• _Data to process_:

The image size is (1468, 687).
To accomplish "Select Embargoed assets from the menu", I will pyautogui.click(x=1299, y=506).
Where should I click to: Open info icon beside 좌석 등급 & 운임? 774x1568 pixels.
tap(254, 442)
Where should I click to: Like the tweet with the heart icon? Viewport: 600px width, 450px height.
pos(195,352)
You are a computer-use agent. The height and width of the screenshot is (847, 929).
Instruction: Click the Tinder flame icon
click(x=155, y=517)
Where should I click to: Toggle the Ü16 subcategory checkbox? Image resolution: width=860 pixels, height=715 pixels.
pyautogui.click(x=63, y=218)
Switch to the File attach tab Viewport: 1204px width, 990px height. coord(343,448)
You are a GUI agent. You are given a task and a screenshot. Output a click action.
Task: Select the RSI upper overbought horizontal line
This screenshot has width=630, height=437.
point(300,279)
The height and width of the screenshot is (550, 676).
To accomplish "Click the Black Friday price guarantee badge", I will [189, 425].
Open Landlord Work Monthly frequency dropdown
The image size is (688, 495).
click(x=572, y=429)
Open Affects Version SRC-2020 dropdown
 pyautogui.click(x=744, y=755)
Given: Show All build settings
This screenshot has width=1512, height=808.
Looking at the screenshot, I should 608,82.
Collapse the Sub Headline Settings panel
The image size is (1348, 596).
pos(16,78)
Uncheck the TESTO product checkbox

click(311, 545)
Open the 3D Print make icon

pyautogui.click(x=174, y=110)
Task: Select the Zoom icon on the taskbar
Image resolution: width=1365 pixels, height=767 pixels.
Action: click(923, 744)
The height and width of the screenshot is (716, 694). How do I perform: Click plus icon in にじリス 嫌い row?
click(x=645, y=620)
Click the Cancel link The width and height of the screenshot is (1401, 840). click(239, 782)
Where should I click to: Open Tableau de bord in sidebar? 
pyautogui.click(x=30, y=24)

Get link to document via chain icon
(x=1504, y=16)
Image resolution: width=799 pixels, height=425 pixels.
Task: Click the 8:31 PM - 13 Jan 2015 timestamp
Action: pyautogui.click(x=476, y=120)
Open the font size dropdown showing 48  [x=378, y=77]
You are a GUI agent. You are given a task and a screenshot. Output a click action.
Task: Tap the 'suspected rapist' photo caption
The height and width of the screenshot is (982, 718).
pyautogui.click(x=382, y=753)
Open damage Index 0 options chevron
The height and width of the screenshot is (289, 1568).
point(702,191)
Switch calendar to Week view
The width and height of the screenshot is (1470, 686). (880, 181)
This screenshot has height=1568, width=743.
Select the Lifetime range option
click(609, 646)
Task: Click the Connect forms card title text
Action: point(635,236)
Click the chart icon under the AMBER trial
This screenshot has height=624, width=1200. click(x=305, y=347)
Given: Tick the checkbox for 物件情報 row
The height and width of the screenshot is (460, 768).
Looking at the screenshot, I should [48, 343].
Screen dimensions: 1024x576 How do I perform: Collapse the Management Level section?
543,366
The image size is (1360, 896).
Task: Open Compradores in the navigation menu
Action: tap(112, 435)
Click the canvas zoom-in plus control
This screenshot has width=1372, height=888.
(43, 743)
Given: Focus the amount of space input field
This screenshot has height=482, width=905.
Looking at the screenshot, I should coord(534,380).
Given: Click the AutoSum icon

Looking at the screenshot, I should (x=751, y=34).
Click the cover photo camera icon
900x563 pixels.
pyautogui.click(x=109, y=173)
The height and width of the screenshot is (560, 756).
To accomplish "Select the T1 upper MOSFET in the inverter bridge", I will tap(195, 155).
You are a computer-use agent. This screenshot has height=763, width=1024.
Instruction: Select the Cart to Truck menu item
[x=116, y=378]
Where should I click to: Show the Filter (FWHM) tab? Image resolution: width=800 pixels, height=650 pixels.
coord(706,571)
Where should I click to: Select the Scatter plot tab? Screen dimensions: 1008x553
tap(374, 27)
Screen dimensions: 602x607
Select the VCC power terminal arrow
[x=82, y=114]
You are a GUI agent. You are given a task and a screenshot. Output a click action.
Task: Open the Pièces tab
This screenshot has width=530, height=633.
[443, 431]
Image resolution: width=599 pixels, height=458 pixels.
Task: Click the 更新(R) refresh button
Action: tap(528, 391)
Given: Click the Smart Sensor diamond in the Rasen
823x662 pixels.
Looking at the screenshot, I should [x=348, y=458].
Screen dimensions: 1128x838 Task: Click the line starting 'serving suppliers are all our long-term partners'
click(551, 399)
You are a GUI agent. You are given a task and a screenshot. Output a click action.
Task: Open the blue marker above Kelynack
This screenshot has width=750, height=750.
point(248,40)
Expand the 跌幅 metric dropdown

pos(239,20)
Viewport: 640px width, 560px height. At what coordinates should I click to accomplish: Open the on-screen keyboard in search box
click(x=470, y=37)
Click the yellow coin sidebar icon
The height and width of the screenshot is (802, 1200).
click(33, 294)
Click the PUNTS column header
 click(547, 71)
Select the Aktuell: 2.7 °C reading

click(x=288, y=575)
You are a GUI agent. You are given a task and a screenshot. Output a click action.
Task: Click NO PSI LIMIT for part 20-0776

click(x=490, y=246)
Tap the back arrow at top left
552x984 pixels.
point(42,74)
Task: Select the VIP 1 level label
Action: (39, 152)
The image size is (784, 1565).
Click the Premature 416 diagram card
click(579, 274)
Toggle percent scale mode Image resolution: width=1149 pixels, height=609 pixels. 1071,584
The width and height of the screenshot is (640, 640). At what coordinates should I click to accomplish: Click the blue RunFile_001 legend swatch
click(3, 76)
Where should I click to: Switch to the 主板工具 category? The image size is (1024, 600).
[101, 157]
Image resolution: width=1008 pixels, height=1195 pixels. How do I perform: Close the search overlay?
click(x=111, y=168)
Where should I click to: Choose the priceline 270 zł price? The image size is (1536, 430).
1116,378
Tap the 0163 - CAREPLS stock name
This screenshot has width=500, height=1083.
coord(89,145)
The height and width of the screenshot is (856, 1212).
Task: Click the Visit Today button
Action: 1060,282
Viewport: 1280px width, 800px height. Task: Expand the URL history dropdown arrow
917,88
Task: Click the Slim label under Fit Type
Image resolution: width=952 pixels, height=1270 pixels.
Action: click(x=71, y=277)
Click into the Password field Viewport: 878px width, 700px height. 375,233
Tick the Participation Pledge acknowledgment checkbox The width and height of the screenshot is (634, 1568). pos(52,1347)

• _The task_:
Would you please give back all of the material above exactly as it stands?

• _Solution to the exercise_:
The image size is (1468, 687).
To accomplish "Select Embargoed assets from the menu", I will pyautogui.click(x=1299, y=506).
Where should I click to: Open info icon beside 좌석 등급 & 운임? 774x1568 pixels.
tap(254, 442)
Where should I click to: Like the tweet with the heart icon? Viewport: 600px width, 450px height.
pos(195,352)
You are a computer-use agent. The height and width of the screenshot is (847, 929).
Instruction: Click the Tinder flame icon
click(x=155, y=517)
Where should I click to: Toggle the Ü16 subcategory checkbox? Image resolution: width=860 pixels, height=715 pixels.
pyautogui.click(x=63, y=218)
Switch to the File attach tab Viewport: 1204px width, 990px height. coord(343,448)
You are a GUI agent. You are given a task and a screenshot. Output a click action.
Task: Select the RSI upper overbought horizontal line
This screenshot has width=630, height=437.
point(300,279)
The height and width of the screenshot is (550, 676).
To accomplish "Click the Black Friday price guarantee badge", I will [189, 425].
Open Landlord Work Monthly frequency dropdown
The image size is (688, 495).
click(x=572, y=429)
Open Affects Version SRC-2020 dropdown
 pyautogui.click(x=744, y=755)
Given: Show All build settings
This screenshot has width=1512, height=808.
Looking at the screenshot, I should 608,82.
Collapse the Sub Headline Settings panel
The image size is (1348, 596).
pos(16,78)
Uncheck the TESTO product checkbox

click(311, 545)
Open the 3D Print make icon

pyautogui.click(x=174, y=110)
Task: Select the Zoom icon on the taskbar
Image resolution: width=1365 pixels, height=767 pixels.
Action: click(923, 744)
The height and width of the screenshot is (716, 694). How do I perform: Click plus icon in にじリス 嫌い row?
click(x=645, y=620)
Click the Cancel link The width and height of the screenshot is (1401, 840). click(239, 782)
Where should I click to: Open Tableau de bord in sidebar? 
pyautogui.click(x=30, y=24)

Get link to document via chain icon
(x=1504, y=16)
Image resolution: width=799 pixels, height=425 pixels.
Task: Click the 8:31 PM - 13 Jan 2015 timestamp
Action: pyautogui.click(x=476, y=120)
Open the font size dropdown showing 48  [x=378, y=77]
You are a GUI agent. You are given a task and a screenshot. Output a click action.
Task: Tap the 'suspected rapist' photo caption
The height and width of the screenshot is (982, 718).
pyautogui.click(x=382, y=753)
Open damage Index 0 options chevron
The height and width of the screenshot is (289, 1568).
point(702,191)
Switch calendar to Week view
The width and height of the screenshot is (1470, 686). (880, 181)
This screenshot has height=1568, width=743.
Select the Lifetime range option
click(609, 646)
Task: Click the Connect forms card title text
Action: point(635,236)
Click the chart icon under the AMBER trial
This screenshot has height=624, width=1200. click(x=305, y=347)
Given: Tick the checkbox for 物件情報 row
The height and width of the screenshot is (460, 768).
Looking at the screenshot, I should [48, 343].
Screen dimensions: 1024x576 How do I perform: Collapse the Management Level section?
543,366
The image size is (1360, 896).
Task: Open Compradores in the navigation menu
Action: tap(112, 435)
Click the canvas zoom-in plus control
This screenshot has width=1372, height=888.
(43, 743)
Given: Focus the amount of space input field
This screenshot has height=482, width=905.
Looking at the screenshot, I should coord(534,380).
Given: Click the AutoSum icon

Looking at the screenshot, I should (x=751, y=34).
Click the cover photo camera icon
900x563 pixels.
pyautogui.click(x=109, y=173)
The height and width of the screenshot is (560, 756).
To accomplish "Select the T1 upper MOSFET in the inverter bridge", I will tap(195, 155).
You are a computer-use agent. This screenshot has height=763, width=1024.
Instruction: Select the Cart to Truck menu item
[x=116, y=378]
Where should I click to: Show the Filter (FWHM) tab? Image resolution: width=800 pixels, height=650 pixels.
coord(706,571)
Where should I click to: Select the Scatter plot tab? Screen dimensions: 1008x553
tap(374, 27)
Screen dimensions: 602x607
Select the VCC power terminal arrow
[x=82, y=114]
You are a GUI agent. You are given a task and a screenshot. Output a click action.
Task: Open the Pièces tab
This screenshot has width=530, height=633.
[443, 431]
Image resolution: width=599 pixels, height=458 pixels.
Task: Click the 更新(R) refresh button
Action: tap(528, 391)
Given: Click the Smart Sensor diamond in the Rasen
823x662 pixels.
Looking at the screenshot, I should [x=348, y=458].
Screen dimensions: 1128x838 Task: Click the line starting 'serving suppliers are all our long-term partners'
click(551, 399)
You are a GUI agent. You are given a task and a screenshot. Output a click action.
Task: Open the blue marker above Kelynack
This screenshot has width=750, height=750.
point(248,40)
Expand the 跌幅 metric dropdown

pos(239,20)
Viewport: 640px width, 560px height. At what coordinates should I click to accomplish: Open the on-screen keyboard in search box
click(x=470, y=37)
Click the yellow coin sidebar icon
The height and width of the screenshot is (802, 1200).
click(33, 294)
Click the PUNTS column header
 click(547, 71)
Select the Aktuell: 2.7 °C reading

click(x=288, y=575)
You are a GUI agent. You are given a task and a screenshot. Output a click action.
Task: Click NO PSI LIMIT for part 20-0776

click(x=490, y=246)
Tap the back arrow at top left
552x984 pixels.
point(42,74)
Task: Select the VIP 1 level label
Action: (39, 152)
The image size is (784, 1565).
Click the Premature 416 diagram card
click(579, 274)
Toggle percent scale mode Image resolution: width=1149 pixels, height=609 pixels. 1071,584
The width and height of the screenshot is (640, 640). At what coordinates should I click to accomplish: Click the blue RunFile_001 legend swatch
click(3, 76)
Where should I click to: Switch to the 主板工具 category? The image size is (1024, 600).
[101, 157]
Image resolution: width=1008 pixels, height=1195 pixels. How do I perform: Close the search overlay?
click(x=111, y=168)
Where should I click to: Choose the priceline 270 zł price? The image size is (1536, 430).
1116,378
Tap the 0163 - CAREPLS stock name
This screenshot has width=500, height=1083.
coord(89,145)
The height and width of the screenshot is (856, 1212).
Task: Click the Visit Today button
Action: 1060,282
Viewport: 1280px width, 800px height. Task: Expand the URL history dropdown arrow
917,88
Task: Click the Slim label under Fit Type
Image resolution: width=952 pixels, height=1270 pixels.
Action: click(x=71, y=277)
Click into the Password field Viewport: 878px width, 700px height. 375,233
Tick the Participation Pledge acknowledgment checkbox The width and height of the screenshot is (634, 1568). pos(52,1347)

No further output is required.